There must be a complicated cross-talk between DSCs and trophoblast cells, but the extent of our knowledge is limited (Duclos et al. 1995). We have found in the present study that DSCs express a higher level of NME1 than trophoblasts, and the NME1 silencing of DSCs can promote the invasiveness of trophoblast cells in direct or indirect co-cultures, which suggests that some soluble molecules are involved in the control of the invasion of trophoblasts by NME1 expressed by DSCs. We have also demonstrated that the MAPK/ERK1/2 pathway is involved in the control of the invasion of trophoblasts by NME1 expressed by DSCs. Interestingly, there is more expression of NME1 in miscarriage than in normal early pregnancy. In physiological conditions, there might be a precise modulation in trophoblast invasion to maintain a balance, not only to inhibit or promote but also to contribute to the appropriate and limited invasion of trophoblasts. Collectively, our data imply that NME1 is involved in the regulation of trophoblast invasiveness, and that higher NME1 expression in DSCs serves to control over-invasion of trophoblasts, such as trophoblastic disease. Our present investigation is helpful to elucidate the cross-talk mechanism between DSCs and trophoblasts, especially trophoblast invasiveness, at the human maternal–fetal interface in early pregnancy.
Materials and Methods
Human placental tissue collection
All procedures in this study were carried out with the approval of the ethical committee of the Obstetrics and Gynecology Hospital, Fudan University, and all participants completed an informed consent to collect tissue samples.

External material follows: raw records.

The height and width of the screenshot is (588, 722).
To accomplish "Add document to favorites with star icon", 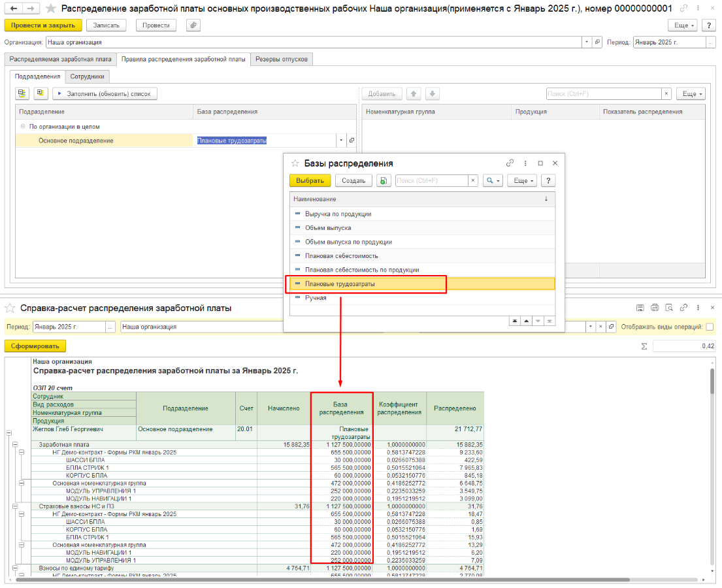I will pos(50,9).
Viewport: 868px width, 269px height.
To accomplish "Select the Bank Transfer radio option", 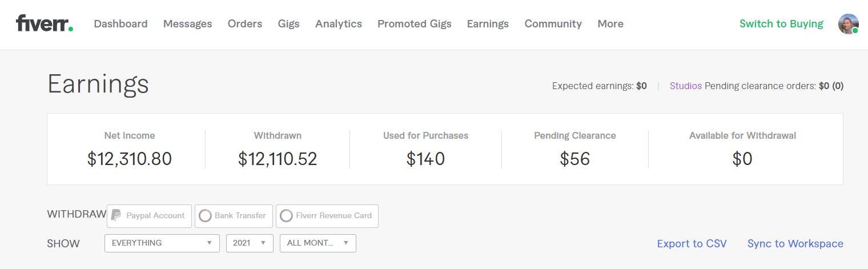I will [x=205, y=216].
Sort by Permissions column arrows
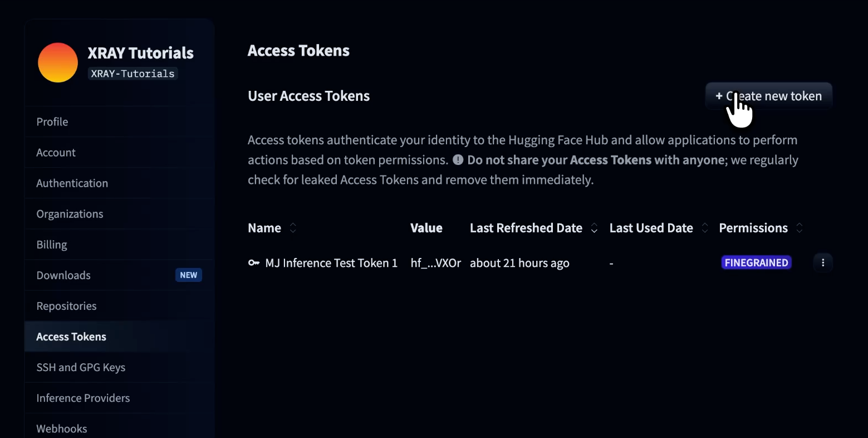Screen dimensions: 868x438 [x=800, y=228]
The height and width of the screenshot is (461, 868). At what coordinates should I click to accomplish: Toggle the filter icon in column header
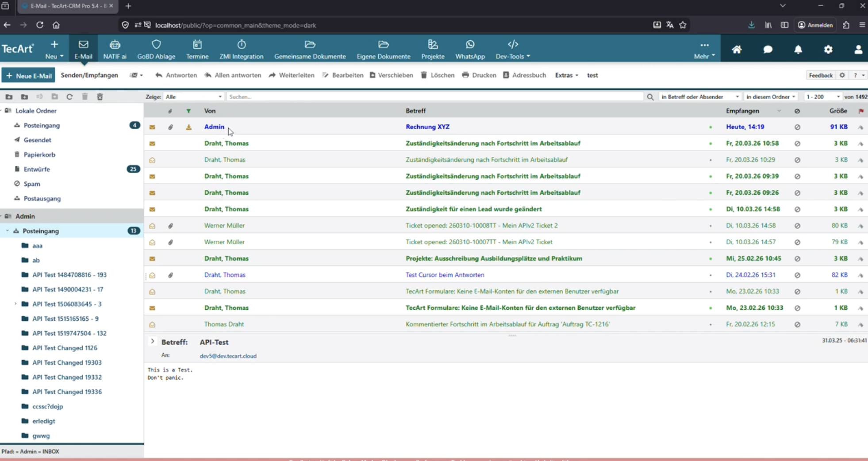pos(188,111)
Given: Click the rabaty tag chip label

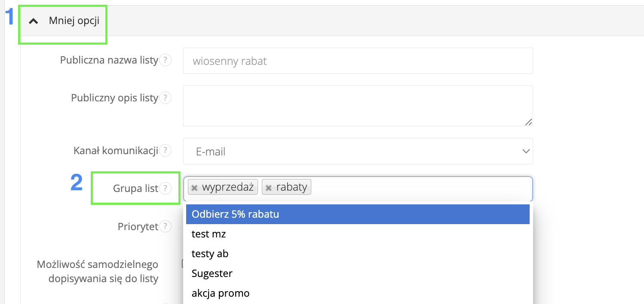Looking at the screenshot, I should click(291, 187).
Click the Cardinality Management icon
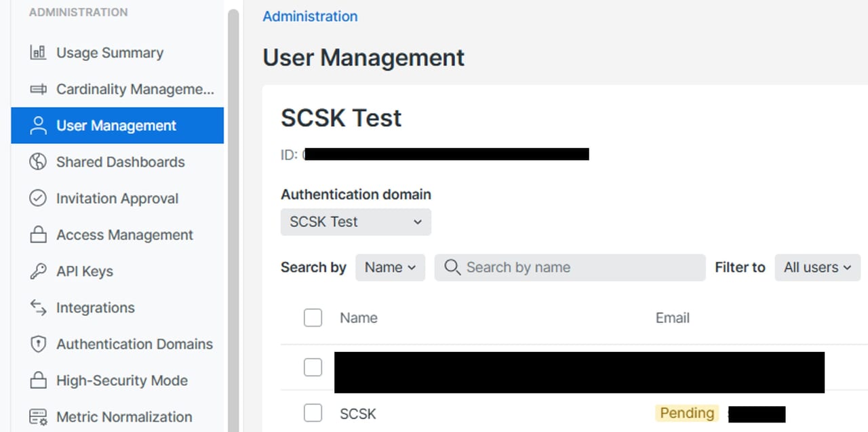The image size is (868, 432). pos(38,90)
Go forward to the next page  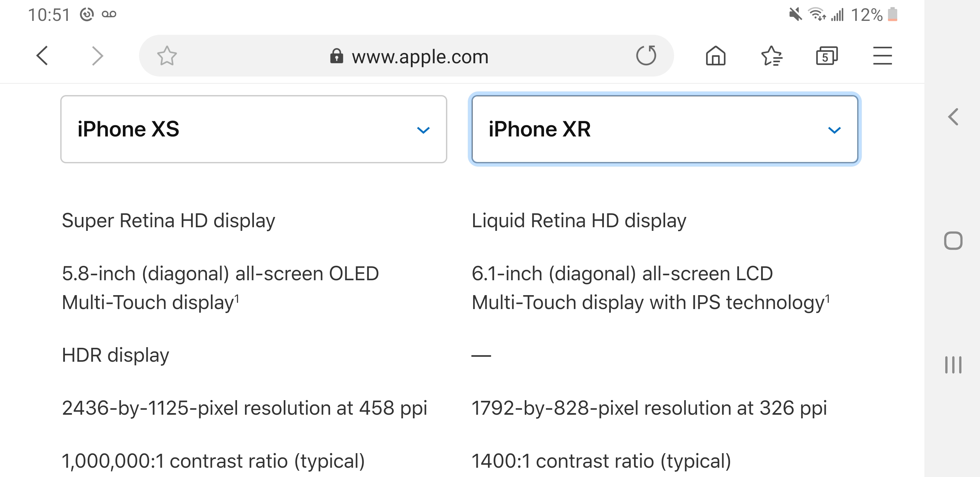coord(97,56)
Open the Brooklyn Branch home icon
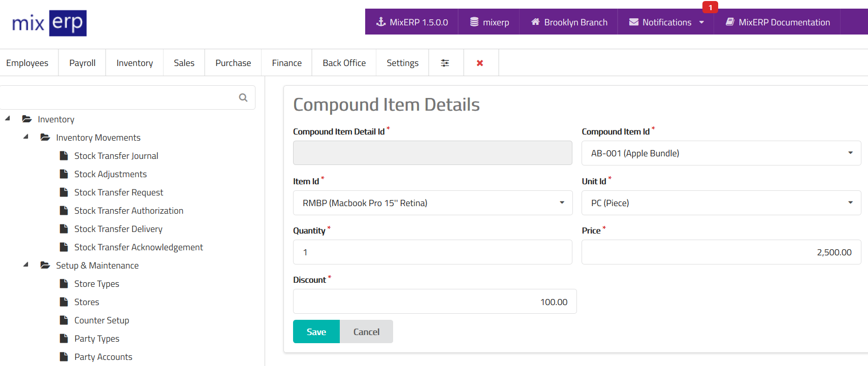The width and height of the screenshot is (868, 366). (x=535, y=22)
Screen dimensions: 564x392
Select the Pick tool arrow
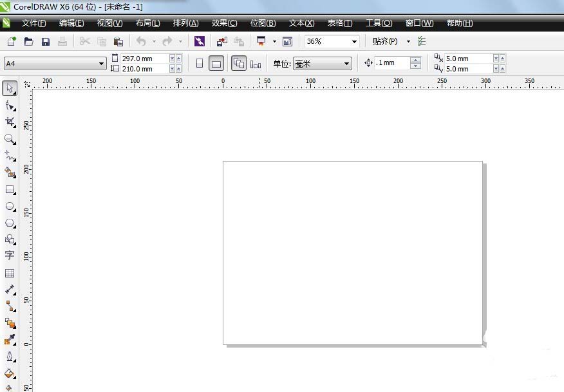(10, 88)
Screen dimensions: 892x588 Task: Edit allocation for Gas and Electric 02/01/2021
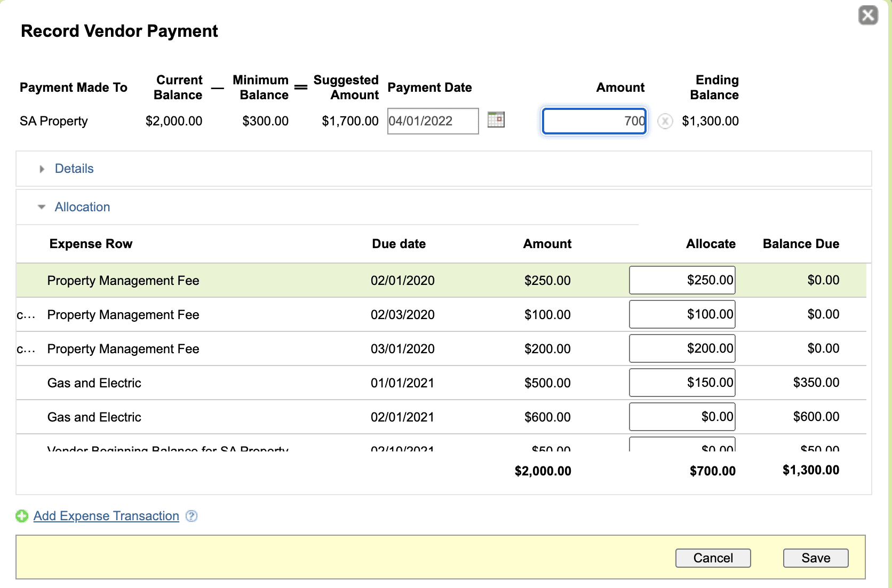click(x=682, y=417)

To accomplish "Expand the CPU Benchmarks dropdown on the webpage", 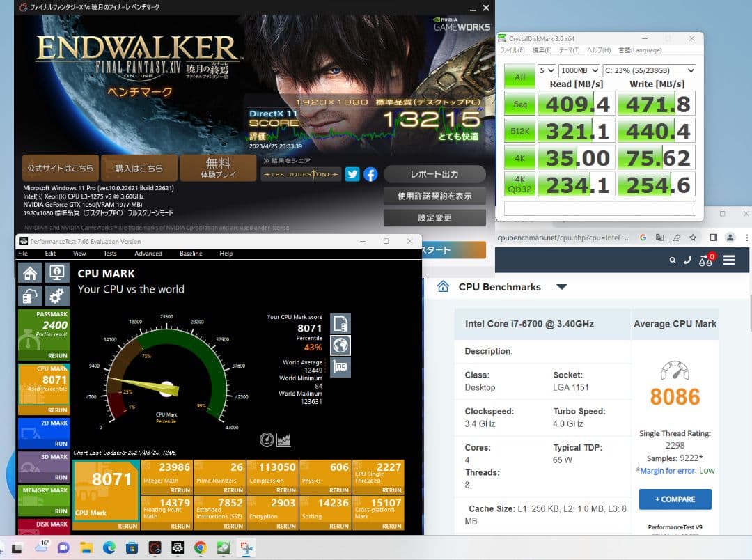I will click(x=562, y=286).
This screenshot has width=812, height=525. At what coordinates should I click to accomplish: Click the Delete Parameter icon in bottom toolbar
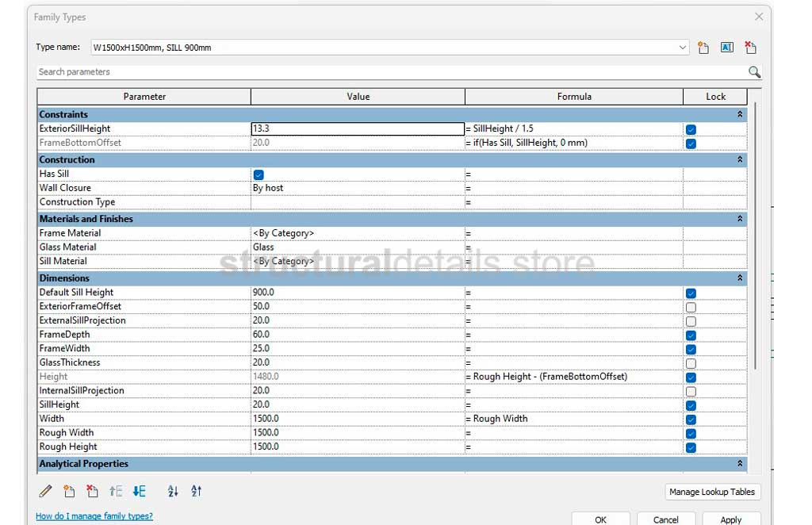(x=92, y=492)
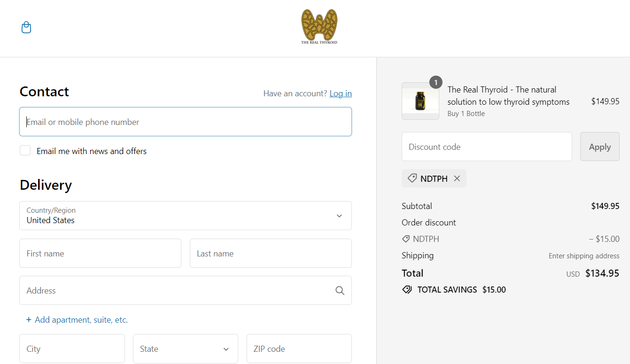Click the ZIP code field

(x=299, y=349)
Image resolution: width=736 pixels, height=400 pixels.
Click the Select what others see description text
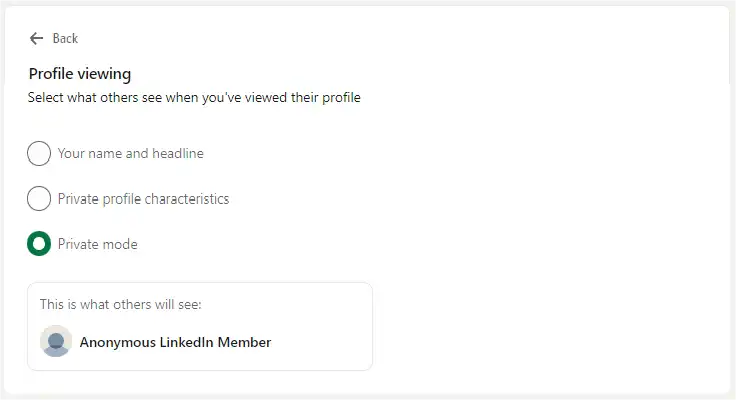point(194,98)
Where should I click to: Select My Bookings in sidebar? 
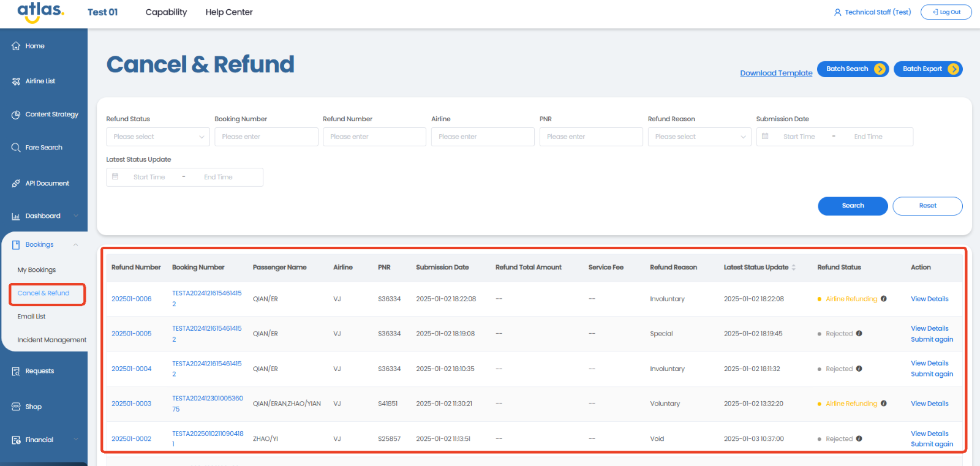[x=37, y=270]
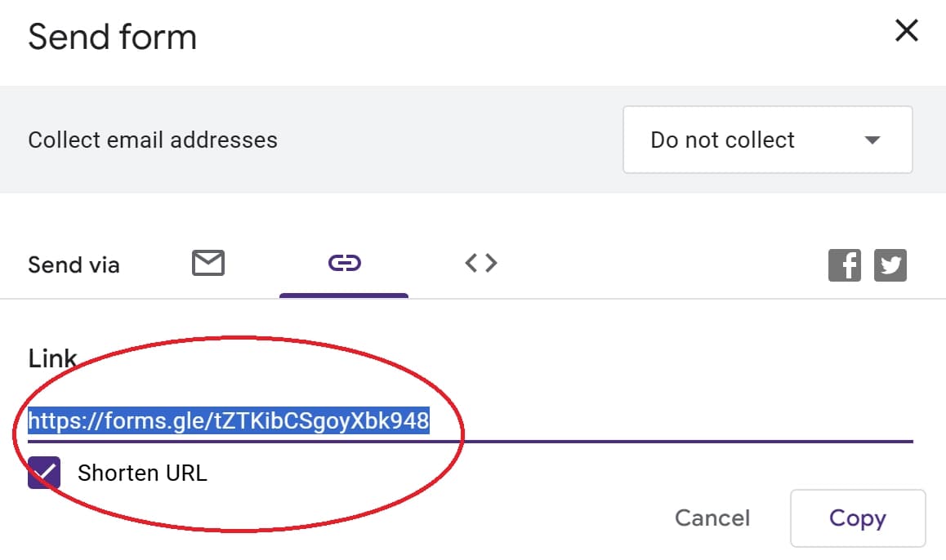Share the form via Facebook
This screenshot has width=946, height=560.
pos(845,264)

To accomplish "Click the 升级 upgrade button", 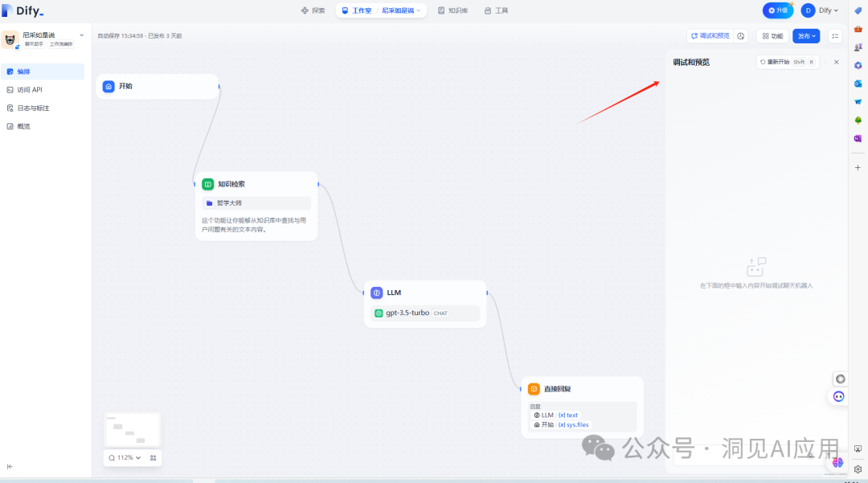I will click(x=777, y=10).
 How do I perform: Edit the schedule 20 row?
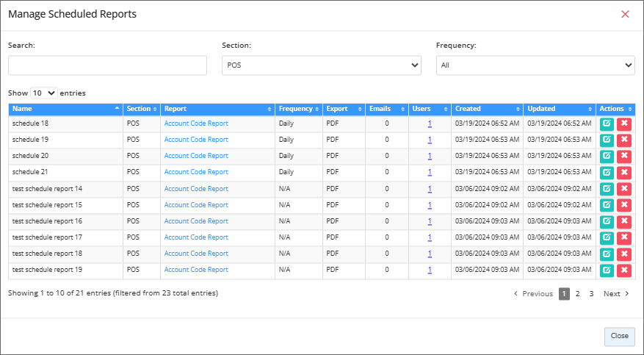[607, 156]
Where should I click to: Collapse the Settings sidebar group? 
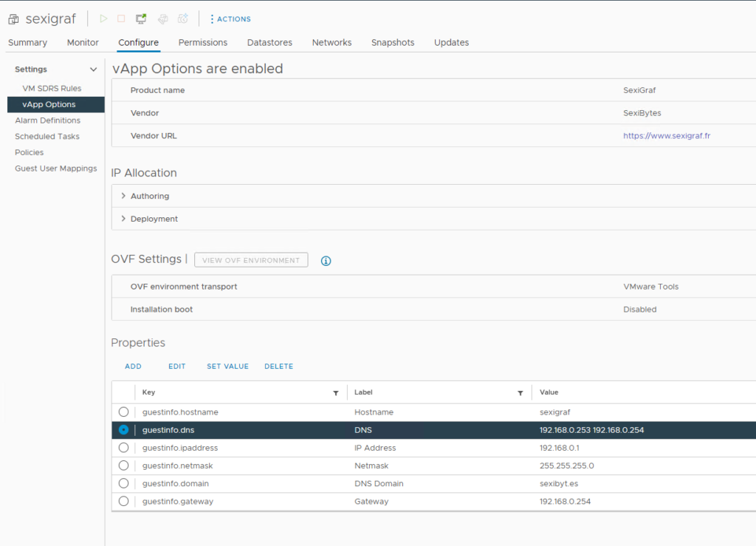pos(93,69)
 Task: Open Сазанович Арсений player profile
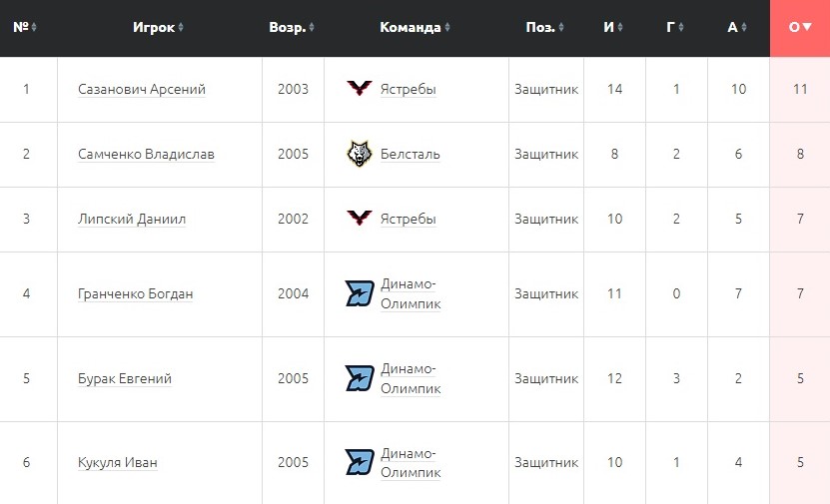pos(142,89)
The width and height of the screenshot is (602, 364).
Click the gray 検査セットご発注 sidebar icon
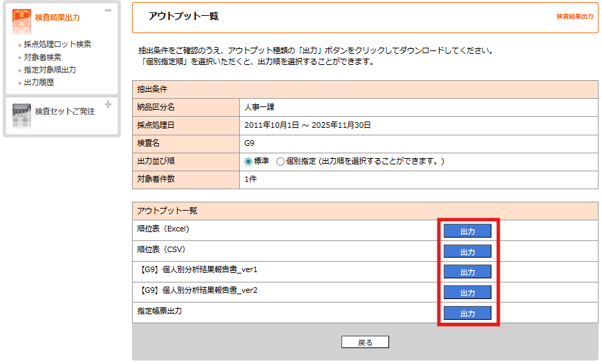pyautogui.click(x=21, y=114)
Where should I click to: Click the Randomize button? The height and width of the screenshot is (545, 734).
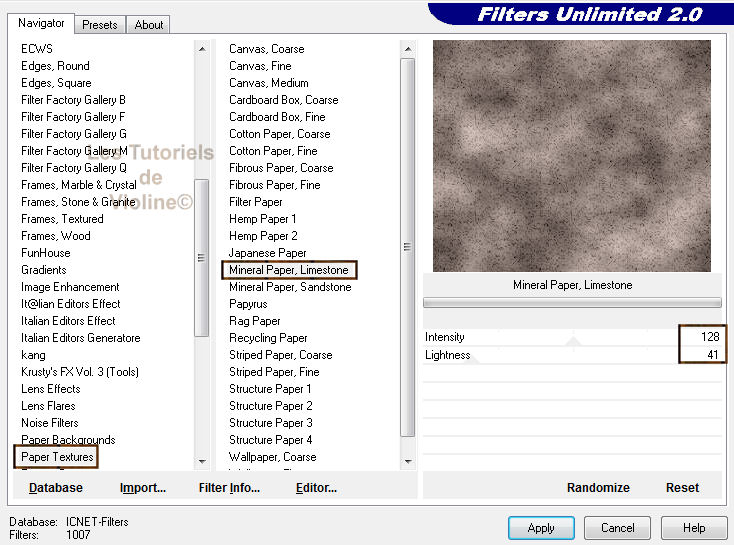tap(598, 488)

Villous and decidual tissues were collected from elective termination in the first-trimester pregnancy (gestational age, 7–9 weeks) for nonmedical reasons and spontaneous abortion. Patients who were abortion prone showed no original pulse of the fetal cardiac tube by ultrasonic evaluation, and had undergone intimate questioning and examination, and those with abnormal chromatin body, anatomy and endocrine secretion abnormity, and infectious and autoimmune disease were excluded. The healthy first-trimester pregnancy women without a history of miscarriage or abnormal pregnancy had no threatened abortion signs such as vaginal bleeding, fever, celiodynia during present gestation, and the embryo was confirmed normal by ultrasonography. There was no significant difference in mean age between the two groups (P>0.05).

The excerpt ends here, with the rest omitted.